• Problem to work on: Reproduce every one of the following entries word for word, keeping each line as it stands.

• Dataset excerpt:

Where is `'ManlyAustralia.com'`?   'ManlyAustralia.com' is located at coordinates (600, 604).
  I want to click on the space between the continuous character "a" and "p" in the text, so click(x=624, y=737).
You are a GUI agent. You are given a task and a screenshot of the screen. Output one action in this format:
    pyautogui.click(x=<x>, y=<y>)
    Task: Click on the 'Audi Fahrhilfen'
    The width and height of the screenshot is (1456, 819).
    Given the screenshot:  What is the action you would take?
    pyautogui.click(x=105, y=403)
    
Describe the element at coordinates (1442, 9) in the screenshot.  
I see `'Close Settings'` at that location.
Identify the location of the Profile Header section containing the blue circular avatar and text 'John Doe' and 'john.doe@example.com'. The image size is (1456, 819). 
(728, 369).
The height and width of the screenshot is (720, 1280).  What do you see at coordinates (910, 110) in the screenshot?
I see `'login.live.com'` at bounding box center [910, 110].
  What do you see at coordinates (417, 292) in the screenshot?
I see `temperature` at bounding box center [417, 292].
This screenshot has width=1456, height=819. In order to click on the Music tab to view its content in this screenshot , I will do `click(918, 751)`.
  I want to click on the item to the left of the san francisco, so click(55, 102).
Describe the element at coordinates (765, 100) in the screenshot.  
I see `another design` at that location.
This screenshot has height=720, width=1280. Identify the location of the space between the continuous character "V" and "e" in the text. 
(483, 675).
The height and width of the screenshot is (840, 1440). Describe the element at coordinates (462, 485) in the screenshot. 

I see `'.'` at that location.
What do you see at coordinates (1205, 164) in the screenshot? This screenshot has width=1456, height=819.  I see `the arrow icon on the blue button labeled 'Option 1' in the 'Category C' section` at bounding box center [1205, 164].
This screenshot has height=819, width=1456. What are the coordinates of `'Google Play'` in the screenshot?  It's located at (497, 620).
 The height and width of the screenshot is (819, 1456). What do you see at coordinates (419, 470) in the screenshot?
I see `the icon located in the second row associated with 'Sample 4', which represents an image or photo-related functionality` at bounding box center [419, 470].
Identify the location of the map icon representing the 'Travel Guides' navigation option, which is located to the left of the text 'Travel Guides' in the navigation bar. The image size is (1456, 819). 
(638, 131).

• Expected answer:
Where is `'ManlyAustralia.com'`?   'ManlyAustralia.com' is located at coordinates (600, 604).
  I want to click on the space between the continuous character "a" and "p" in the text, so click(x=624, y=737).
You are a GUI agent. You are given a task and a screenshot of the screen. Output one action in this format:
    pyautogui.click(x=<x>, y=<y>)
    Task: Click on the 'Audi Fahrhilfen'
    The width and height of the screenshot is (1456, 819).
    Given the screenshot:  What is the action you would take?
    pyautogui.click(x=105, y=403)
    
Describe the element at coordinates (1442, 9) in the screenshot.  
I see `'Close Settings'` at that location.
Identify the location of the Profile Header section containing the blue circular avatar and text 'John Doe' and 'john.doe@example.com'. The image size is (1456, 819). 
(728, 369).
The height and width of the screenshot is (720, 1280).  What do you see at coordinates (910, 110) in the screenshot?
I see `'login.live.com'` at bounding box center [910, 110].
  What do you see at coordinates (417, 292) in the screenshot?
I see `temperature` at bounding box center [417, 292].
This screenshot has width=1456, height=819. In order to click on the Music tab to view its content in this screenshot , I will do `click(918, 751)`.
  I want to click on the item to the left of the san francisco, so click(55, 102).
Describe the element at coordinates (765, 100) in the screenshot.  
I see `another design` at that location.
This screenshot has height=720, width=1280. Identify the location of the space between the continuous character "V" and "e" in the text. 
(483, 675).
The height and width of the screenshot is (840, 1440). Describe the element at coordinates (462, 485) in the screenshot. 

I see `'.'` at that location.
What do you see at coordinates (1205, 164) in the screenshot? This screenshot has width=1456, height=819.  I see `the arrow icon on the blue button labeled 'Option 1' in the 'Category C' section` at bounding box center [1205, 164].
This screenshot has height=819, width=1456. What are the coordinates of `'Google Play'` in the screenshot?  It's located at (497, 620).
 The height and width of the screenshot is (819, 1456). What do you see at coordinates (419, 470) in the screenshot?
I see `the icon located in the second row associated with 'Sample 4', which represents an image or photo-related functionality` at bounding box center [419, 470].
Identify the location of the map icon representing the 'Travel Guides' navigation option, which is located to the left of the text 'Travel Guides' in the navigation bar. The image size is (1456, 819). 
(638, 131).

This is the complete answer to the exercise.